The problem with this conventional wisdom, however, is the job market is complex and it changes fast. Fast-growing industries aren't always the best to work in, and there are other important factors the Labor Department’s projections are unable to capture. Here are four types of common career advice to be wary of:
Healthcare is recession-proof. Partly because of the aging of baby boomers, more than three dozen healthcare professions are likely to see job growth of 20% or more by 2022, according to Labor Dept. projections. Healthcare jobs almost always show up on lists of the fastest-growing or most reliable careers. But anybody seeking to enter this field should be aware of a few caveats. Since everybody thinks healthcare is where the jobs are, there are lots of people competing for them. Average pay actually fell during the recent recession, according to Payscale, and it’s growing now at just a little more than 1% per year — hardly what you’d expect from a vibrant, recession-proof industry.
Only about 55% percent of healthcare workers qualify for employer-provided health insurance, the second-lowest percentage among 13 industries tracked by the Employee Benefits Research Institute. In the government’s latest employment report, the healthcare industry actually lost 6,000 jobs. And pressure to cut healthcare costs under Obamacare and private-sector initiatives is likely to intensify in coming years, which could pinch workers. So sure, there might a lot of jobs in healthcare, but there’s also plenty of turbulence that could shake up workers hoping for a secure and rewarding career.
There’s a logical fallacy behind entreaties to enter healthcare and other fast-growing fields: The assumption is a large supply of jobs means it’s a good field to be in. But pay, benefits and other important factors are determined by both the availability of jobs and the number of people going after them. If demand (the number of people looking for a healthcare job) exceeds the supply (the number of jobs available) then employers will have the power to lower pay, cut benefits and make tougher demands on workers. It’s the demand part people forget about when labeling healthcare a rich career target.
Construction is back! Electricians, carpenters, masons and other types of construction workers should see more than 30% job growth by 2020, according to the Labor Dept.
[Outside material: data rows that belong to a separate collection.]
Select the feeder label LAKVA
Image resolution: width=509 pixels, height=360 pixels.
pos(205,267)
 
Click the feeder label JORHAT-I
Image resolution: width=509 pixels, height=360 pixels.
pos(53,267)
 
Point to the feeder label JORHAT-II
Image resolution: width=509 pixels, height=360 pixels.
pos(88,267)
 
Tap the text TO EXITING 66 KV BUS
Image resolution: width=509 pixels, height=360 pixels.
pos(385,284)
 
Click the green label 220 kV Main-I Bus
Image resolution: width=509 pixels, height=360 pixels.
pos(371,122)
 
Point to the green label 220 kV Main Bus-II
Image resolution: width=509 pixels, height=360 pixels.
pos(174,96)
The problem: Total employment in construction is still about 1.9 million jobs less than during the peak in 2006, so it will be quite a long time before everybody who used to have a job in construction has one again. The real-estate recovery is strong in places such as San Francisco and Atlanta and other cities where there was never much of a housing glut, but it’s still absent in stagnant cities including Baltimore, Philadelphia and many in Florida. So there might be demand for construction workers in some areas, but if it’s not happening near you, don’t be surprised. Again, it’s both the supply of jobs and the demand for them that matters, not just the supply.
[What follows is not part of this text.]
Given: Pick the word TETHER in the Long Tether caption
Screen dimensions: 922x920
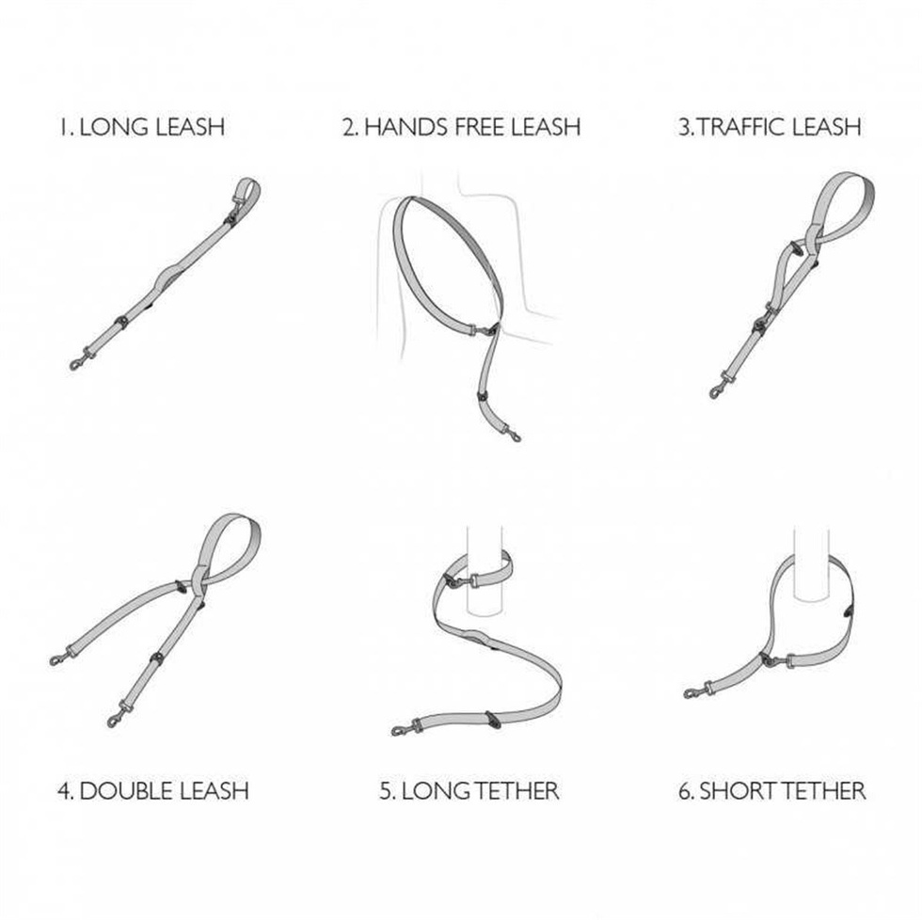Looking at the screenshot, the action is point(517,791).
You can earn a good living without a college degree. Maybe, if you’re the next Mark Zuckerberg. But it’s wise to be highly skeptical when you hear about “ high-paying jobs” that don’t require a college degree. Technically, there are a few of them, such as oil worker, if you’re willing to move to the Dakotas, or certain technical workers who stick around long enough to become a supervisor. But a careful look at the Labor Dept. data shows there are only a few lucky fields (air-traffic controller, Web developer) in which you can get a job without a college degree in a field with median pay of $55,000 or higher. With a college degree, there are dozens. It’s prudent to spend your education dollars on a degree that will generate good job prospects, but — usually — not to skip college altogether.
You should avoid slow-growing industries. That sounds like common sense, but there’s another logical fallacy here: the assumption you’ll commit to one career field and stick with it forever. More and more, people switch careers when their prospects change, or they acquire new skills that allow them to specialize in something trendy or bridge two fields or more. So while it might not seem very shrewd to become a travel agent (listed as a declining industry by the Labor Dept.), it might be a lot more fun to be a travel agent who writes a popular blog, develops expertise in ecotourism and maybe hosts a Web TV show.
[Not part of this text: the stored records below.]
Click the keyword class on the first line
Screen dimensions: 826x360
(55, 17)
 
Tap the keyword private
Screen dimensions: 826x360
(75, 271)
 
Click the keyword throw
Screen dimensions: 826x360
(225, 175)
The best jobs these days don’t typically go to workers with traditional skills anyway, but to those who can do many things well. Foreign-language skills often provide an edge, and entrepreneurial talent is always valuable, even if you work for somebody else’s company. The best career guidance will probably come from discoveries enterprising workers make on their own, not from the same advice columns everybody else is reading.